Petr Romashkin

Personal information
- Full name: Petr Romashkin
- National team: Uzbekistan
- Born: 5 July 1989 (age 37) Tashkent, Uzbek SSR, Soviet Union
- Height: 1.85 m (6 ft 1 in)
- Weight: 70 kg (154 lb)

Sport
- Sport: Swimming
- Strokes: Freestyle

= Petr Romashkin =

Uzbekistani swimmer (born 1989)

Petr Romashkin (Пётр Ромашкин; born July 5, 1989) is an Uzbek swimmer, who specializes in sprint freestyle events. He was selected to compete for the Uzbek swimming squad at the 2008 Summer Olympics, placing himself in the top 60 of the men's 100 m freestyle.
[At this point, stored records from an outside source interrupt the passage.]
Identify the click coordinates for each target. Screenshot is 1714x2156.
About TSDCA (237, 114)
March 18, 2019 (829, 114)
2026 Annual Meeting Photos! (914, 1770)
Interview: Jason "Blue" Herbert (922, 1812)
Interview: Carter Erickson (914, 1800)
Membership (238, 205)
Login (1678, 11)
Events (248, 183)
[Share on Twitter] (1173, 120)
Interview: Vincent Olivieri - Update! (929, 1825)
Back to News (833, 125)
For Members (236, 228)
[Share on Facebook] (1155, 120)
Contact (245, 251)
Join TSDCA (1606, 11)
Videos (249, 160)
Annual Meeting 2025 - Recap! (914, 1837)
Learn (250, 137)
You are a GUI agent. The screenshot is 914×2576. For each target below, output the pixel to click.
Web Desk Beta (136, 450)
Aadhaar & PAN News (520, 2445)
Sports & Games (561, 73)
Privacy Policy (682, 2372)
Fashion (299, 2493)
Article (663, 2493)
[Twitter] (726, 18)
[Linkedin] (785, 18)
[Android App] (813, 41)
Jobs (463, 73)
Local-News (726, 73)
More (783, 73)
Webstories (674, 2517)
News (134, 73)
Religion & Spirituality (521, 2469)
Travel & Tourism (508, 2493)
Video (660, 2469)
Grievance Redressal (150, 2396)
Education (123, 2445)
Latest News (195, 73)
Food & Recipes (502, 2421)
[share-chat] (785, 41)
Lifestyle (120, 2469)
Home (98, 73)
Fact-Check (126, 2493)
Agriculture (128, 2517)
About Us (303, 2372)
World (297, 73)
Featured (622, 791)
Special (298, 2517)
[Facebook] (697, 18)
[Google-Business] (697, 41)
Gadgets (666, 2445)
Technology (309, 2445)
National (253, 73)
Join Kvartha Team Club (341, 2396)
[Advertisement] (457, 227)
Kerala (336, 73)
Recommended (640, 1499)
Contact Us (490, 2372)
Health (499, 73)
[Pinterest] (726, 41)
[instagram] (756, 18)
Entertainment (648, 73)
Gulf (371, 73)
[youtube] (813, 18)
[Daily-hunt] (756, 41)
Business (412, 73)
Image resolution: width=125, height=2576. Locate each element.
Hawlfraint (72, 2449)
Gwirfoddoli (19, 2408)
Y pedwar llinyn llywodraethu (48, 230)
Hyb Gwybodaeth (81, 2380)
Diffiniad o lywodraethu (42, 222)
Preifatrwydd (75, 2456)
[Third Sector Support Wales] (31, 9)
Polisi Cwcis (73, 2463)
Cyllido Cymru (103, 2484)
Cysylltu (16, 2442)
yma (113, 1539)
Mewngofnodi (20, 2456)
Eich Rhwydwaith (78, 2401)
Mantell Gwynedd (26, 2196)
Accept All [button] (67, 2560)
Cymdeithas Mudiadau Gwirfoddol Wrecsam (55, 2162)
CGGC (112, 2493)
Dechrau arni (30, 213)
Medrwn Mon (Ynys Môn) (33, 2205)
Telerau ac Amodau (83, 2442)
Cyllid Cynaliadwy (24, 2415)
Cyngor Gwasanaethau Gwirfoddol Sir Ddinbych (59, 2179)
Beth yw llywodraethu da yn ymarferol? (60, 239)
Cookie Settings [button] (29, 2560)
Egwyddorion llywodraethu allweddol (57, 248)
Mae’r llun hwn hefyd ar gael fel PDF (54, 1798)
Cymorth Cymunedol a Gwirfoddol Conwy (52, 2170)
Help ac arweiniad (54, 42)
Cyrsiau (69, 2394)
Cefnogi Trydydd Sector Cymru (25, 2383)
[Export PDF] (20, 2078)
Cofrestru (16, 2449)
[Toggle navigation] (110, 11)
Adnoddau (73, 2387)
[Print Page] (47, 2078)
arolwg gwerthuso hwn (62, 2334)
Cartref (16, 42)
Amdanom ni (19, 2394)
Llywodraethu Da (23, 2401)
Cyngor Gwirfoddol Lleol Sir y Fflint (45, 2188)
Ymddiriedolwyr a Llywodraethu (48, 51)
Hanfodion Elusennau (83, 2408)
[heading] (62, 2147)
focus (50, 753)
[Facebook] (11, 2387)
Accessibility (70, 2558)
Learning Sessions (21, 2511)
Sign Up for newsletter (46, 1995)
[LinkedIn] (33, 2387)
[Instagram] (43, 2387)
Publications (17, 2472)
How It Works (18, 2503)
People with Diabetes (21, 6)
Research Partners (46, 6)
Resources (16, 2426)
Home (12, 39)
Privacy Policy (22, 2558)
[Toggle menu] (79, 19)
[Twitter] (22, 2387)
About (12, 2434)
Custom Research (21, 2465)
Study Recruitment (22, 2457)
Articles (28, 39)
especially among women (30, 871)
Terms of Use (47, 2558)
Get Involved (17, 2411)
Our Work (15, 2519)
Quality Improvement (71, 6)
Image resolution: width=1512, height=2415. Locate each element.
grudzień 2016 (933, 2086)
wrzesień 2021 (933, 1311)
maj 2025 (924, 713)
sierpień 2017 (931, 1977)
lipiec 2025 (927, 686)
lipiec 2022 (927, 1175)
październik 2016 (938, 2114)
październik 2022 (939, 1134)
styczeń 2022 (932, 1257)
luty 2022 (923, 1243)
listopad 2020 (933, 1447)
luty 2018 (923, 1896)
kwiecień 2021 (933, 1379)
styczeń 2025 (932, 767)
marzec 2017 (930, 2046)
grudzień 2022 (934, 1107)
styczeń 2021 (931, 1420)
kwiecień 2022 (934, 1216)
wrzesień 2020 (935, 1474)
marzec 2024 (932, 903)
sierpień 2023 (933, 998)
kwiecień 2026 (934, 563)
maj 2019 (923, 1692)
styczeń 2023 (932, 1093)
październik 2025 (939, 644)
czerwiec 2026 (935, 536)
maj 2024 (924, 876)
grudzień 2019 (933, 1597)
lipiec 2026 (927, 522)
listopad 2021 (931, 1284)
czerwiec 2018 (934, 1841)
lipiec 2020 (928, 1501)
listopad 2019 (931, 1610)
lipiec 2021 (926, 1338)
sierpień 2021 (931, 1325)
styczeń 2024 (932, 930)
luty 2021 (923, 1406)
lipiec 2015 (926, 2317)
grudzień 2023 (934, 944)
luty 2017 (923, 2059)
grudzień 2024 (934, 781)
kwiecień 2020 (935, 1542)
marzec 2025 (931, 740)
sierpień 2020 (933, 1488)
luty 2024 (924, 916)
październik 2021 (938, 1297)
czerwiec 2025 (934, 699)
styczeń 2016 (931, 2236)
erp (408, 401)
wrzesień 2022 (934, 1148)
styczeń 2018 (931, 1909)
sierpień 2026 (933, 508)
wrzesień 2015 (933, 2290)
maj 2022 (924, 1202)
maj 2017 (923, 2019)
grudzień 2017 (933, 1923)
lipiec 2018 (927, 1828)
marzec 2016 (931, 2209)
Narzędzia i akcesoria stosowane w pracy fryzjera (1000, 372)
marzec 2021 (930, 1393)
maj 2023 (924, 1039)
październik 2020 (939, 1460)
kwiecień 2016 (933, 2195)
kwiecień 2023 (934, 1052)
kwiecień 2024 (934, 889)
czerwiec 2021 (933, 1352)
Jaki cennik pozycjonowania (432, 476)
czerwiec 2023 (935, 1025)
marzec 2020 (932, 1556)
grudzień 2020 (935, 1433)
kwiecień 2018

Romashkin qualified for the men's 100 m freestyle at the 2008 Summer Olympics in Beijing by clearing a FINA B-standard entry time of 50.92 from the Russian Open Swimming Championships in Saint Petersburg. He challenged seven other swimmers on the third heat, including 16-year-olds Virdhawal Khade of India and Christopher Duenas of Guam. Romashkin raced to sixth place by three hundredths of a second (0.03) behind South Korea's Lim Nam-Gyun in a time of 51.83 seconds. Romashkin failed to advance into the semifinals, as he placed fifty-fifth out of 64 swimmers in the preliminary heats.